347 (three hundred forty seven, yep, your video driver is not playing tricks on you) string table entries were found in MS RegClean, including 16 identical string entries with the MS classic 'Open this document' as well as archaic MFC template toggle keys texts which are not used here (or almost anywhere else today). Most of these strings have - of course - nothing to do with the application at hand.

Toolbars
========
Toolbars are a funny MS way of looking at glyph bitmaps for use in toolbar controls. MS RegClean has two - one which may be used by the application, and one which was part of the original MFC template and never removed.

Total Accountable Resource Bloat
================================
The total accountable (i.e. what can be directly calculated at this stage) resource bloat of MS RegClean 4.1a Build 7364.1 is over 360,000 bytes (350KB).

Total Accountable Code Bloat
============================
Harder to estimate, but considering that most of the code is never used, only part of an MFC template that the authors of MS RegClean lack the wherewithal to remove, the original estimate of a total necessary image size of 45KB for the entire application must still stand.

This was followed up in October 1999 with an article about Explorer - and ways to get around it.

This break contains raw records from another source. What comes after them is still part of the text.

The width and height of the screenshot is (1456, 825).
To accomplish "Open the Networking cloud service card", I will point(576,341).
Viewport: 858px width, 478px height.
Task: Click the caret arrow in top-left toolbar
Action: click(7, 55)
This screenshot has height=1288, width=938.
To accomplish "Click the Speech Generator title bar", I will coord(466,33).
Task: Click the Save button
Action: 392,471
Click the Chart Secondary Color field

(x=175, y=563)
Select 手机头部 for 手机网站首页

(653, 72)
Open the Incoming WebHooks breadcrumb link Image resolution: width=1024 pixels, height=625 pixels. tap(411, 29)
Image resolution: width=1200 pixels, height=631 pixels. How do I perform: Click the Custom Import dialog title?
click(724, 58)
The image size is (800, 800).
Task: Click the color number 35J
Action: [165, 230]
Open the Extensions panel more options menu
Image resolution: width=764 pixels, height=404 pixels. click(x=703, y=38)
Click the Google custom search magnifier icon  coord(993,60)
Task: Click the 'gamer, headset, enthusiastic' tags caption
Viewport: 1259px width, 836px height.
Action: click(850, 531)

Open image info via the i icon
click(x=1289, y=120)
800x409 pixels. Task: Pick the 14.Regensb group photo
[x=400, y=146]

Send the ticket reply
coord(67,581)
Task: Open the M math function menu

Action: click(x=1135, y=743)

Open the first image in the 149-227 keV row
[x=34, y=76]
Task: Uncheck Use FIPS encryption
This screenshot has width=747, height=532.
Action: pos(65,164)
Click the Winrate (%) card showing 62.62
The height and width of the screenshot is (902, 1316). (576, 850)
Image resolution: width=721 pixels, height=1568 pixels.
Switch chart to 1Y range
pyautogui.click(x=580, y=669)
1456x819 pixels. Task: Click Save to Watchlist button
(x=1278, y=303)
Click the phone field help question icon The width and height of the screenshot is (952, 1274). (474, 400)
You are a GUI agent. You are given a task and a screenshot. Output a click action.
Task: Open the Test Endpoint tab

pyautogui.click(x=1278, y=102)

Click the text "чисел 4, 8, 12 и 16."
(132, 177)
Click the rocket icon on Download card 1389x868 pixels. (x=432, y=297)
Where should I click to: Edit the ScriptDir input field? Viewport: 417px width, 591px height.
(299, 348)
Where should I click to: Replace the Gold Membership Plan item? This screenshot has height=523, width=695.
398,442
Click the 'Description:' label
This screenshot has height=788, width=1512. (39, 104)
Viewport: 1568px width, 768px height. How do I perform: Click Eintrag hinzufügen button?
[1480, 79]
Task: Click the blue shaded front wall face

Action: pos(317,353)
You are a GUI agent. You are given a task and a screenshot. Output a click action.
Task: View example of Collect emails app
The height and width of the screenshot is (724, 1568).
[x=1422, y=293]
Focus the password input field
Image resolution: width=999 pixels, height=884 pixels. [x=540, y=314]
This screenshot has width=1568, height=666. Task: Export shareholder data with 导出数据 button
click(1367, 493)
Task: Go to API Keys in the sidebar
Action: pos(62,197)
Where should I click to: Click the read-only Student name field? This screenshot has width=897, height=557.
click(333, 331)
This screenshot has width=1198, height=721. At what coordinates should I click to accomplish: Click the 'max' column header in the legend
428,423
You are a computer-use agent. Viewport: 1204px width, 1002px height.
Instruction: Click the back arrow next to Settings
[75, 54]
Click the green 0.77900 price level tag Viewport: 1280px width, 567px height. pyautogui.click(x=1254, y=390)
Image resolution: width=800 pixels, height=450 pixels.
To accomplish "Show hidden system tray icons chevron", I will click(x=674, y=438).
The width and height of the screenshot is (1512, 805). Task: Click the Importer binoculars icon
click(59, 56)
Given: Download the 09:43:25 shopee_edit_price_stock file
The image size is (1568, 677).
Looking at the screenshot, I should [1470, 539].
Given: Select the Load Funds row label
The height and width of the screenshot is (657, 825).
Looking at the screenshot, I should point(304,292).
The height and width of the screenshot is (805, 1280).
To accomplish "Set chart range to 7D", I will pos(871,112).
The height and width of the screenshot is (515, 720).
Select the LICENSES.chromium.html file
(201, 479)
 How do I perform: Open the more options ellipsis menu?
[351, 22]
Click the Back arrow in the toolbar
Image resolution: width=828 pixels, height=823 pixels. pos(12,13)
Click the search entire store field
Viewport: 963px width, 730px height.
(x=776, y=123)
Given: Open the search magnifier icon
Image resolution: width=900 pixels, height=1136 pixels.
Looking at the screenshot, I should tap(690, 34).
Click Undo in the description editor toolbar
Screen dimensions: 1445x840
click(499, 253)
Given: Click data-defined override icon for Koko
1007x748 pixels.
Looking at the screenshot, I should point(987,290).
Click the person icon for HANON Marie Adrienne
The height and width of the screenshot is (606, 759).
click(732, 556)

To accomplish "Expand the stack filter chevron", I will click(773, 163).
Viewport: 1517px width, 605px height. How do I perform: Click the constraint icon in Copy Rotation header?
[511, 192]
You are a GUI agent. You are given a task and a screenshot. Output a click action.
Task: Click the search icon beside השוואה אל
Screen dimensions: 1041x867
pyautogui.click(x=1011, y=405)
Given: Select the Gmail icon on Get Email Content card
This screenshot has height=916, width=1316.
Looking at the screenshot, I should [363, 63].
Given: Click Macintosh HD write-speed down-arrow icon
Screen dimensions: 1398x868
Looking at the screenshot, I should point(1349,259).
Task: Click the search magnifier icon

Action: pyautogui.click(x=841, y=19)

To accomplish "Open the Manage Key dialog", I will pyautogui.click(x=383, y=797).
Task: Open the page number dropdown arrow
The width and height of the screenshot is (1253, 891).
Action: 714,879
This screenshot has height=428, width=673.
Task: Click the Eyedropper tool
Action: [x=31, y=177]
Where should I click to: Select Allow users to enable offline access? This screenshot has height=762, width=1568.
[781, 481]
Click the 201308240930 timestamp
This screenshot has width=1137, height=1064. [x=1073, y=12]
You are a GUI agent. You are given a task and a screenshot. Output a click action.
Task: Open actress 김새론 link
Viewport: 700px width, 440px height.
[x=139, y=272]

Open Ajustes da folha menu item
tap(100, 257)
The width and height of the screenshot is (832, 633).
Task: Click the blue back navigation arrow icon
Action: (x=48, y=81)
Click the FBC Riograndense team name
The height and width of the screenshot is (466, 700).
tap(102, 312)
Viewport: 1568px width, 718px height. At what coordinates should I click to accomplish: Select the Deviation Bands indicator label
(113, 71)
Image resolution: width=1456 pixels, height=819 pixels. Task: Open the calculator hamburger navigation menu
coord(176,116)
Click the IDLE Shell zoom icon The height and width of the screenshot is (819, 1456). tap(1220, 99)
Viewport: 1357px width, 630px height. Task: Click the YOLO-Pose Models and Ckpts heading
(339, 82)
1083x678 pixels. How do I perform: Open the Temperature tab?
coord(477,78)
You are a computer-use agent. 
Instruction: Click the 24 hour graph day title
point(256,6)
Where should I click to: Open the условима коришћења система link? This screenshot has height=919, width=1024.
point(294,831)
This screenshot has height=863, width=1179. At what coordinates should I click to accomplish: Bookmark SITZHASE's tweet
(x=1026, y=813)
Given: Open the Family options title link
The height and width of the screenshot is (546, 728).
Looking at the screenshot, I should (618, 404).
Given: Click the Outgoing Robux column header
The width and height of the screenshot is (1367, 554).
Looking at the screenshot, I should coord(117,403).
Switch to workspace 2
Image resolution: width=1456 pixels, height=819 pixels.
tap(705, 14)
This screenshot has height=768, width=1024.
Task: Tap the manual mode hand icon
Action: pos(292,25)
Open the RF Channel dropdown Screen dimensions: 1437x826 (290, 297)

At the same time and in the same article X-file was announced for the Windows platform.

Daily Telegraph reporter Mark Ward who'd grown increasingly tired of the whinging of the bloat advocates contacted Radsoft and spread the news they'd soon have an 'Explorer killer' not at a quarter of a megabloat but at 26 KB or smaller. Others such as Charles Mann of the MIT Technology Review soon followed suit. Bloatware was on the run.

Then came the infamous Bloatbusters™ - and for those who had a clue it meant tears of joy whilst for the clueless it was but bewilderment. Still it could be said bloatware was finally on the run. Ordinary users wrote and told stories of how they'd figured out the same things themselves - and shared the obscure theory that the smaller the download the greater the likelihood there could be quality under the bonnet.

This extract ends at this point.